Chroniques concerts
10
Juil
2022
déferlantes céret festival live-report reportage

Première édition des Déferlantes à Céret et si l’affiche est comme d’habitude énorme, les dysfonctionnements ont écœuré une grande partie du public, les commentaires colériques fusent de partout et il y a de quoi.

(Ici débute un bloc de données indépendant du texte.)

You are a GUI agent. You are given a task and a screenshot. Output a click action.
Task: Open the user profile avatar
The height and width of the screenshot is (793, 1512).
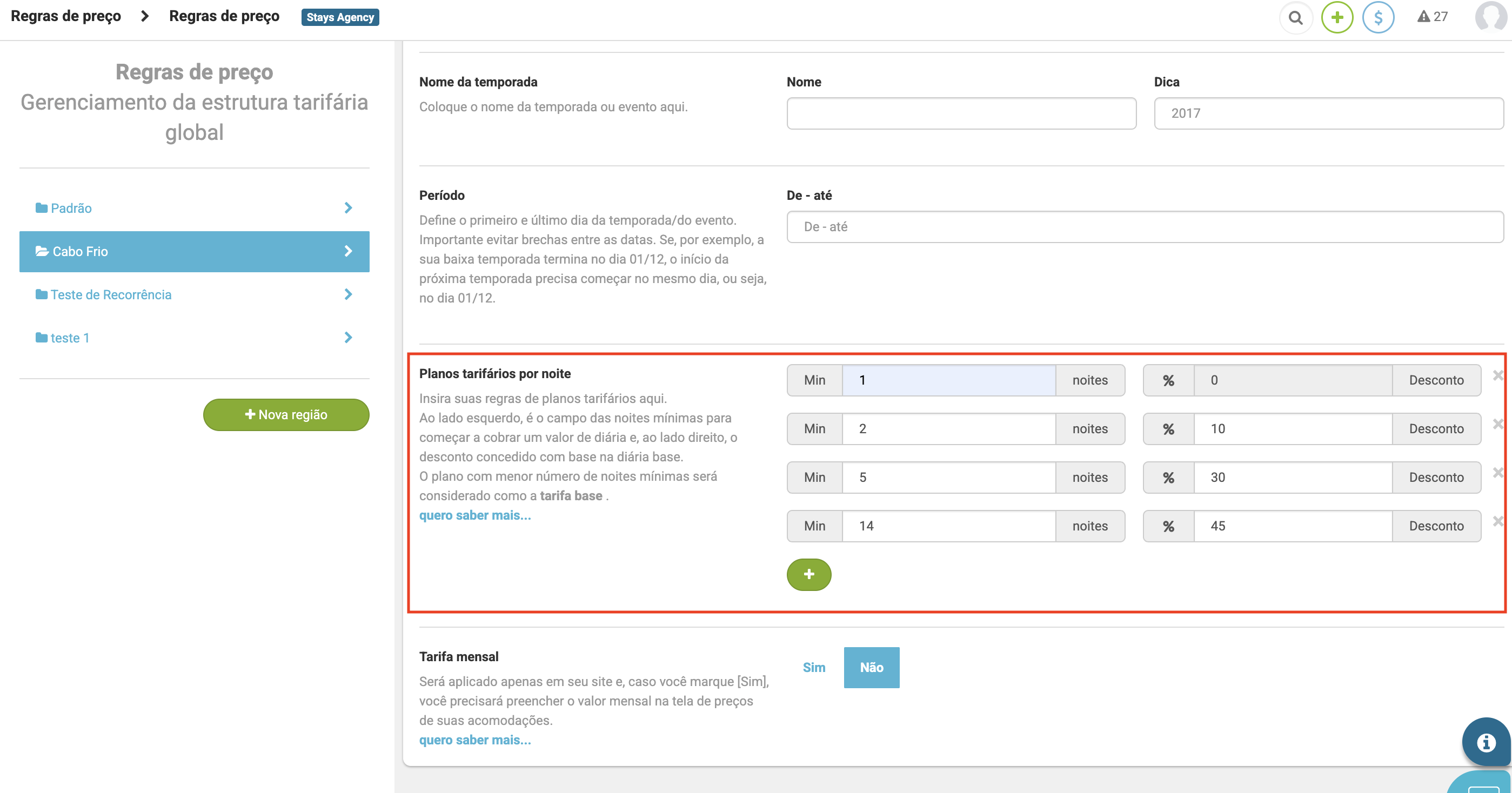pyautogui.click(x=1491, y=16)
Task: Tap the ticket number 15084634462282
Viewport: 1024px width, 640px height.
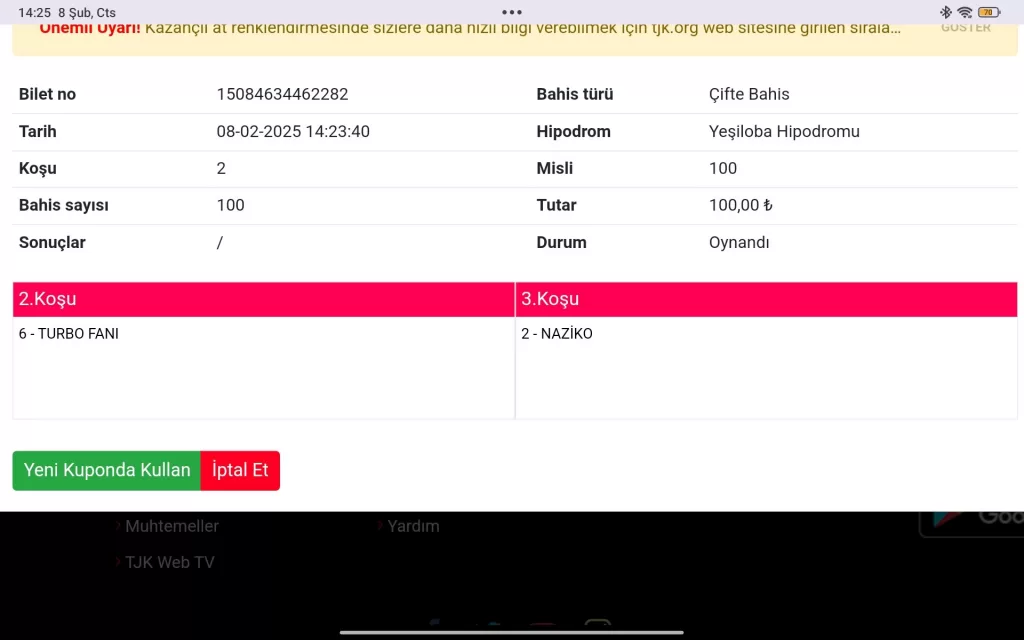Action: pyautogui.click(x=282, y=94)
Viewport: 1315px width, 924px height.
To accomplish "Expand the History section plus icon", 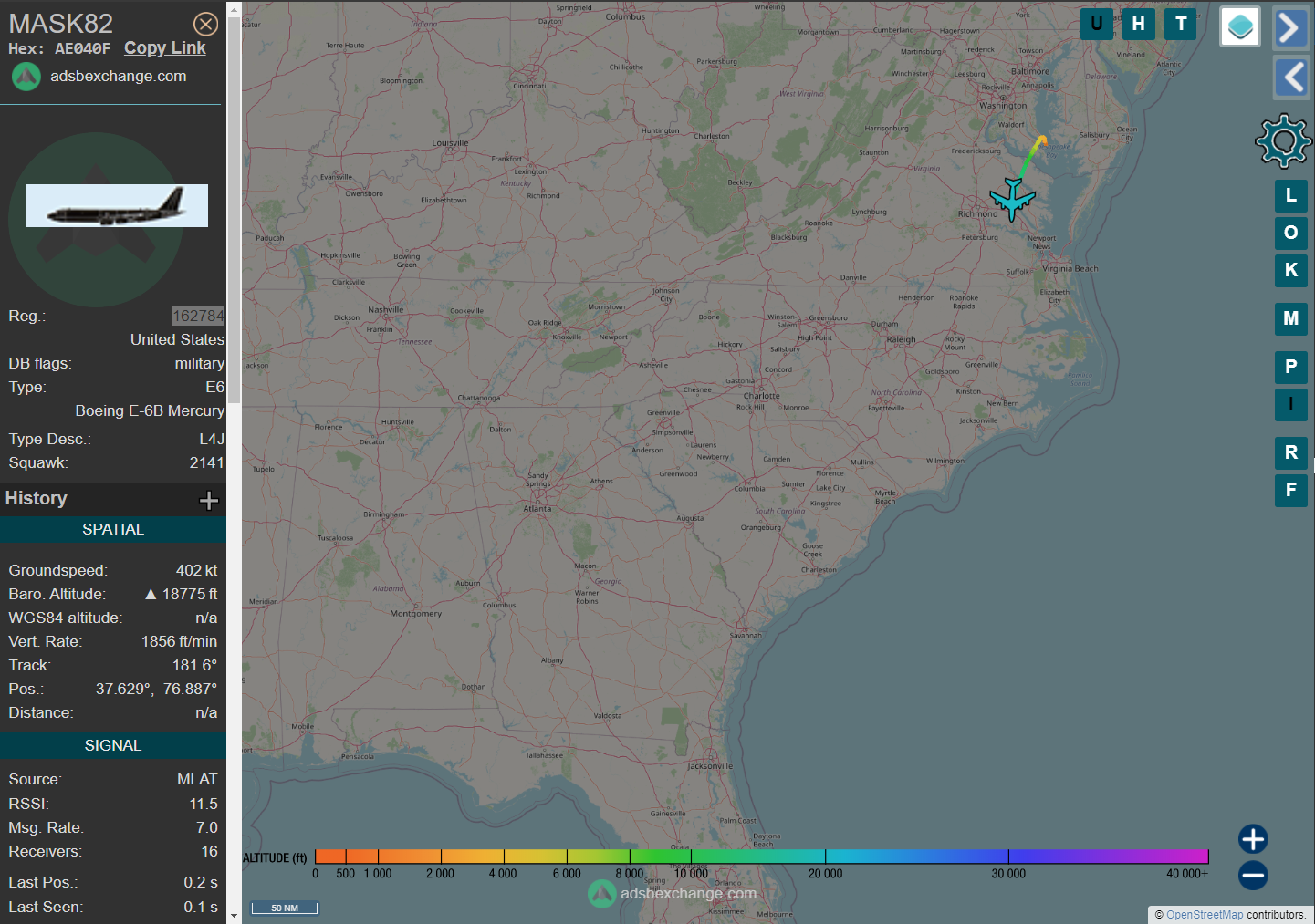I will point(209,500).
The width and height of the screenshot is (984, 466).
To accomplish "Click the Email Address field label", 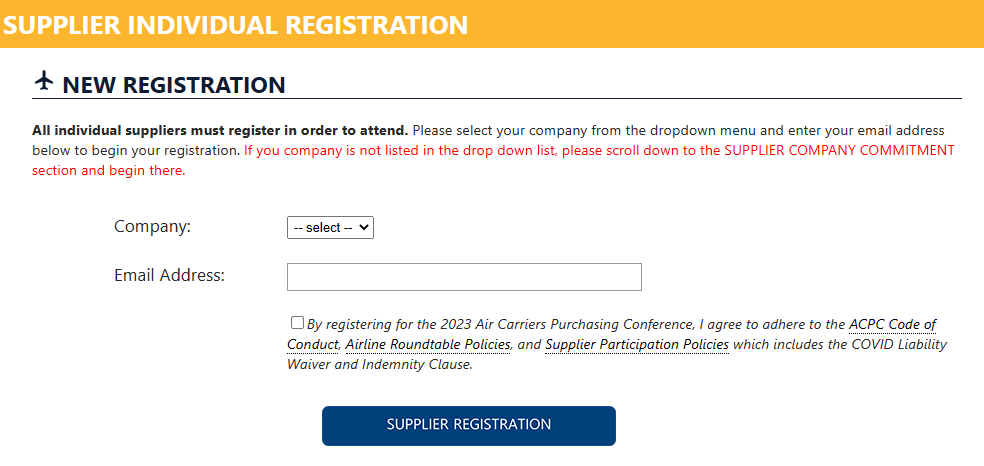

En effet, la route plutôt tranquille se transforme en enfer dès le péage, le transit saturé de partout vers les parkings est très long, mais nos souvenirs de Valmy nous rappellent que jamais aucun progrès ne pouvait être constaté de ce côté-là, il y a quand même quelque chose à revoir car l’espace où se garer ne manque pas. Pour des journées telles que celles-là, avec les enjeux économiques qu’elles représentent, les rapaces des sociétés gérant les autoroutes pourraient rendre gratuites les sorties concernées, on a le droit de rêver, toujours les mêmes qui s’engraissent. Garés, nous filons avec beaucoup de chance dans un véhicule pouvant se garer au plus près, l’entrée sur le festival, comparée à Valmy, est franchement cool, on pouvait rentrer avec n’importe quoi, personne ne l’aurait remarqué, mais passons, on ne cherche pas plus de flicage, mais plus de sécurité. Ce qui plus tard aura totalement disparu des priorités, autant que cet euro volé lors de la mise en service du bracelet payeur.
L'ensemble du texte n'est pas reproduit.